• _GOAL 1_:
Repeat the source listing below word for word, starting at the beginning of the listing and ending at the line containing "Action: pyautogui.click(x=346, y=368)".

Complicated? How? You have a bridge with two identical resistors in
the ground legs, a calibrated pot in the adjustable leg, the device
under test in the opposite leg. Tune for null on a meter across the
bridge and measure the resistance directly. It is too easy.
No. You would only be listening for a volume *difference*. That's the
beauty of the scheme. No matter how nonlinear your ear might be to volume
changes, you can pick out volume differences very accurately. As soon as your
ear cannot detect the difference between the attenuator settings, then the
"bridge" is balanced and the pot setting is equal to the speaker's impedance.
You can pick out volume differences as well as a meter that can
resolve less than a 100 microvolt null? I wouldn't bet I could do
that.
Well the bridge does the same thing, more accurately.Exactly! Using my suggestion, you could determine the speaker's
impedance at *any* frequency that interests you. In an enclosure or bare.
Isn't that a lot better than trusting the manufacturer's nominal impedance
rating?
My primary point was that it is a wasted effort.
So after all this toil and trouble you do know the speaker impedance
at all frequencies of interest - you plot it out - you have a pretty
graph for your effort, and you impressed the hell out of the
salesperson pushing the speakers - it tells you nothing of the sound
output at all frequencies. The efficiency of the speaker and speaker
in a cabinet will be different at various frequencies.

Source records
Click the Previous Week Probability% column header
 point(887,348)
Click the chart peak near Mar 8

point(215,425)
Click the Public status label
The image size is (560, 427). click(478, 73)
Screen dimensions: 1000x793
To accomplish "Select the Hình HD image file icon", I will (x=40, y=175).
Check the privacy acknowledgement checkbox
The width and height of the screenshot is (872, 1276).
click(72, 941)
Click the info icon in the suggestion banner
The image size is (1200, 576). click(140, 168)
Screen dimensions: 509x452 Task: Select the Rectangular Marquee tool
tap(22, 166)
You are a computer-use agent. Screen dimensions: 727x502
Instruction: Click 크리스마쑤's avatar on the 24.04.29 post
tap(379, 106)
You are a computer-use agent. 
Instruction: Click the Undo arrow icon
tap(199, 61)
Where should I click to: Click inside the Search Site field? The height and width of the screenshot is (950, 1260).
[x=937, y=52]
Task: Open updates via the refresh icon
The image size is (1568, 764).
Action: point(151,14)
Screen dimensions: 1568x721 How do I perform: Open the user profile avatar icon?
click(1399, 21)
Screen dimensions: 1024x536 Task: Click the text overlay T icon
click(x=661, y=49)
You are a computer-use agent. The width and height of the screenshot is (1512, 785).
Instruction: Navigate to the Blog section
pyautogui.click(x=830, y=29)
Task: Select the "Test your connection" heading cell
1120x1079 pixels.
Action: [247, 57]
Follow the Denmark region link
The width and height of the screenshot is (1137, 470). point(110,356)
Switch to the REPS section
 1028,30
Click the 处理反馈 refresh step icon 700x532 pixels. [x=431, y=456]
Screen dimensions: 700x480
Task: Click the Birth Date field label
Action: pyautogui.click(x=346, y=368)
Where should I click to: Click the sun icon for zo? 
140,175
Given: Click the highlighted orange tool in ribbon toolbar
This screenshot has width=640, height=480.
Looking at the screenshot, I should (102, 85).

• _GOAL 2_:
Using the speaker impedance discussion, decide whether each statement agrees with it, answering yes or no and quoting the words that settle it: (a) The bridge has two identical resistors in the ground legs. (b) One writer would bet on hearing volume differences as well as a meter resolves a null under 100 microvolts. (c) The proposed method measures a speaker's impedance only when the speaker is bare.

• _RIGHT ANSWER 1_:
Click the Previous Week Probability% column header
 point(887,348)
Click the chart peak near Mar 8

point(215,425)
Click the Public status label
The image size is (560, 427). click(478, 73)
Screen dimensions: 1000x793
To accomplish "Select the Hình HD image file icon", I will (x=40, y=175).
Check the privacy acknowledgement checkbox
The width and height of the screenshot is (872, 1276).
click(72, 941)
Click the info icon in the suggestion banner
The image size is (1200, 576). click(140, 168)
Screen dimensions: 509x452 Task: Select the Rectangular Marquee tool
tap(22, 166)
You are a computer-use agent. Screen dimensions: 727x502
Instruction: Click 크리스마쑤's avatar on the 24.04.29 post
tap(379, 106)
You are a computer-use agent. 
Instruction: Click the Undo arrow icon
tap(199, 61)
Where should I click to: Click inside the Search Site field? The height and width of the screenshot is (950, 1260).
[x=937, y=52]
Task: Open updates via the refresh icon
The image size is (1568, 764).
Action: point(151,14)
Screen dimensions: 1568x721 How do I perform: Open the user profile avatar icon?
click(1399, 21)
Screen dimensions: 1024x536 Task: Click the text overlay T icon
click(x=661, y=49)
You are a computer-use agent. The width and height of the screenshot is (1512, 785).
Instruction: Navigate to the Blog section
pyautogui.click(x=830, y=29)
Task: Select the "Test your connection" heading cell
1120x1079 pixels.
Action: [247, 57]
Follow the Denmark region link
The width and height of the screenshot is (1137, 470). point(110,356)
Switch to the REPS section
 1028,30
Click the 处理反馈 refresh step icon 700x532 pixels. [x=431, y=456]
Screen dimensions: 700x480
Task: Click the Birth Date field label
Action: pyautogui.click(x=346, y=368)

• _RIGHT ANSWER 2_:
(a) Yes: "You have a bridge with two identical resistors in the ground legs"
(b) No: "I wouldn't bet I could do that."
(c) No: "In an enclosure or bare."